Britain may tax foreign property investors -deputy PM
* Britain reviewing tax on foreign property investors
* Deputy PM Clegg says they "must pay fair share"
* Overseas buyers fuel London property boom
LONDON, Nov 18 (Reuters) - Britain may impose new taxes on foreign property investors in response to soaring house prices in London, Deputy Prime Minister Nick Clegg said on Monday.
Demand from foreign buyers, especially from Asia and the euro zone, has stoked concerns of a property bubble and worries that many Britons are being priced out of the market.
Clegg said the government was reviewing the matter before finance minister George Osborne's update to parliament on his economic plans on Dec. 5, but said no decision had been taken.

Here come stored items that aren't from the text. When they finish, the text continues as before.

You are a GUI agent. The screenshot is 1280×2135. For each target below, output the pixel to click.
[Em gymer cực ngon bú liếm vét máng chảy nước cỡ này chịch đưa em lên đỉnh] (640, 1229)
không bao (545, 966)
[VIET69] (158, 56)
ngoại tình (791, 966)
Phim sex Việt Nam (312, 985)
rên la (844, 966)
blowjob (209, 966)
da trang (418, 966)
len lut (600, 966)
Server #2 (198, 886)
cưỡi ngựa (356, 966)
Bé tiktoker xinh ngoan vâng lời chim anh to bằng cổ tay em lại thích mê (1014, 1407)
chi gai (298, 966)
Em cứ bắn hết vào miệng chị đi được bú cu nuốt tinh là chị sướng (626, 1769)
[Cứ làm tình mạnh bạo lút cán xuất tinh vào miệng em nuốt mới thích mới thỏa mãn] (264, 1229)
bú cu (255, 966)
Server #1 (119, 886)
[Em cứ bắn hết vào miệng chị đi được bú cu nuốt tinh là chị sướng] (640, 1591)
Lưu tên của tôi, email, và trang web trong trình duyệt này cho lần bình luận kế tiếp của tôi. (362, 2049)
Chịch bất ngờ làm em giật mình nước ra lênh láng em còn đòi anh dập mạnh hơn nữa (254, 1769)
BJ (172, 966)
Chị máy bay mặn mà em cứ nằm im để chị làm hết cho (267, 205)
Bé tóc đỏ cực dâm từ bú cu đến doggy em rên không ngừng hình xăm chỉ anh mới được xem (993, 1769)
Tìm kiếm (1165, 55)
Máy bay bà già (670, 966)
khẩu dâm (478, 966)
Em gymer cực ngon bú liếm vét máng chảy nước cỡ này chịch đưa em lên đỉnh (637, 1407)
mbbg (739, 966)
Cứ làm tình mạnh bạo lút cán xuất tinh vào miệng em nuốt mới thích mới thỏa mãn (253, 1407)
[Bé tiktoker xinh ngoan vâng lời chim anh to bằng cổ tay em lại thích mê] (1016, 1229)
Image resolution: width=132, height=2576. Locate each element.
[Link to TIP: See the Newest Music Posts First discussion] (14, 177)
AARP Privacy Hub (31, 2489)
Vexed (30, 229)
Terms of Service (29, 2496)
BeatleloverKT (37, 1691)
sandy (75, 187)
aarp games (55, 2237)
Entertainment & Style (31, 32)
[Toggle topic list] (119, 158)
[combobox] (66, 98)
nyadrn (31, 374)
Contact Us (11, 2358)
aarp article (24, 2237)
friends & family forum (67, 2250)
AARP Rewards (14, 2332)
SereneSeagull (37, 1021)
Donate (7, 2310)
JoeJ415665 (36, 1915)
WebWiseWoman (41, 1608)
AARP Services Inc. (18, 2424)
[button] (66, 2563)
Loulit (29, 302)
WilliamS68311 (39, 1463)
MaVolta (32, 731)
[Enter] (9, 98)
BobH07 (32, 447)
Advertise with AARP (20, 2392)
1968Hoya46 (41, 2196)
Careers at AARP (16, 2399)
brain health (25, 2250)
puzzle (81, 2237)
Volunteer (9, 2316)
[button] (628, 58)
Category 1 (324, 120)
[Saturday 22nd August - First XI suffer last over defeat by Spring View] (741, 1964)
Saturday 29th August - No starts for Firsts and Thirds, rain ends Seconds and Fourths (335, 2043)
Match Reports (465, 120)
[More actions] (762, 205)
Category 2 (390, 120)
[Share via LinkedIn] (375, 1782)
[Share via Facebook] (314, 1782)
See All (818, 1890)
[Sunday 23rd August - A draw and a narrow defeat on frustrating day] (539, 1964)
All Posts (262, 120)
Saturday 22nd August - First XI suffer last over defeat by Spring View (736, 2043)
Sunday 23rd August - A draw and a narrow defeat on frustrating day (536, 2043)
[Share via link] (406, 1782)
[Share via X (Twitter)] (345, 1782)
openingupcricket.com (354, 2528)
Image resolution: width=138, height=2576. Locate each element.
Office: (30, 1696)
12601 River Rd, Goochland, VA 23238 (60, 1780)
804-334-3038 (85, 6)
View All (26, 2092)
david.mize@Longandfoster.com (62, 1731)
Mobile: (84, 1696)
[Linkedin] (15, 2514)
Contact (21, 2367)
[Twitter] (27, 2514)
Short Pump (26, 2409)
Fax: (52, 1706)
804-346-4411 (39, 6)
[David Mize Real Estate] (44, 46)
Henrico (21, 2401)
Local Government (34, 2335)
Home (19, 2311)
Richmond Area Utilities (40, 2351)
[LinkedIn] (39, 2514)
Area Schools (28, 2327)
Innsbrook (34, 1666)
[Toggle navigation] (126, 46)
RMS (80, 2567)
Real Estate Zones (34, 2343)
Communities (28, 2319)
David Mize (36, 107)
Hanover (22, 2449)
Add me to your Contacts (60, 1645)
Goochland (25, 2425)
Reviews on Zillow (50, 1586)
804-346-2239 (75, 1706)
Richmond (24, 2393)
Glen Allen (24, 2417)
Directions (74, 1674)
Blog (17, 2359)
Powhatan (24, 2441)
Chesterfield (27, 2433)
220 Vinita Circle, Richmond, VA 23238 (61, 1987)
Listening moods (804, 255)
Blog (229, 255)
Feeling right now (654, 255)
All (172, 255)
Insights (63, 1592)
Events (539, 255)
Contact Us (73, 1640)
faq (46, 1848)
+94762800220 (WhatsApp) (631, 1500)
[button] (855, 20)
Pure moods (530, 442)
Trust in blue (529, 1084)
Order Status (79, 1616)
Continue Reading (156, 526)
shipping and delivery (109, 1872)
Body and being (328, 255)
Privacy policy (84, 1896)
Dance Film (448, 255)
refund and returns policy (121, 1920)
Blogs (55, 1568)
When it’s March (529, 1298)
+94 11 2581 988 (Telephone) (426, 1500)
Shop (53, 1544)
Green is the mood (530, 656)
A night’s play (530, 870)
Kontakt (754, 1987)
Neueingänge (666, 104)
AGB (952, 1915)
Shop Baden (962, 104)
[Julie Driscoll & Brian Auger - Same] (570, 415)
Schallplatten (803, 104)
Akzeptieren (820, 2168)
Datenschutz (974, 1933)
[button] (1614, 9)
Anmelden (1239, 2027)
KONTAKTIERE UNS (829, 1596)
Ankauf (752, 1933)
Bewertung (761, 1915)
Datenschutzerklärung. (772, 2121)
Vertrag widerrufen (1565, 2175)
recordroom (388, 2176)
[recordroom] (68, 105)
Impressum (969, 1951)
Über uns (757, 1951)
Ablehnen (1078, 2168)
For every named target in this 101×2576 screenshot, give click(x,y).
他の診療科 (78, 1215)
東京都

"We certainly need to make sure that people who invest very large amounts of money into property in central London locations...pay their fair share of tax in those transactions," Clegg told a news conference, without giving any details.
"That is why we are looking at options like a differential application of capital gains tax to those kind of transactions," he said.
Britons pay capital gains tax - typically at 28 percent - on any profit from selling property that is not considered their primary residence. Foreign property investors are exempt.
Clegg said an influx of foreign money had left parts of the London property market "divorced from and dislocated from the rest of the economy".
However, he said the government did not want to undermine Britain's status as an open economy and said it would be bad for the country if the government "pulled up the drawbridge".
With an election in 18 months, rising house prices are a double-edged sword for coalition partners Clegg and Prime Minister David Cameron.
Higher prices can make homeowners feel better off and help the drive the economy, but they are less popular with the many people struggling to buy their first home.
The issue also feeds into a wider debate in Britain about the cost of living and whether the government is doing enough to help people who feel left behind by the economic recovery.
Sky News, citing unnamed Treasury officials, had reported on Oct. 31 that Britain was considering making foreign property investors pay capital gains tax.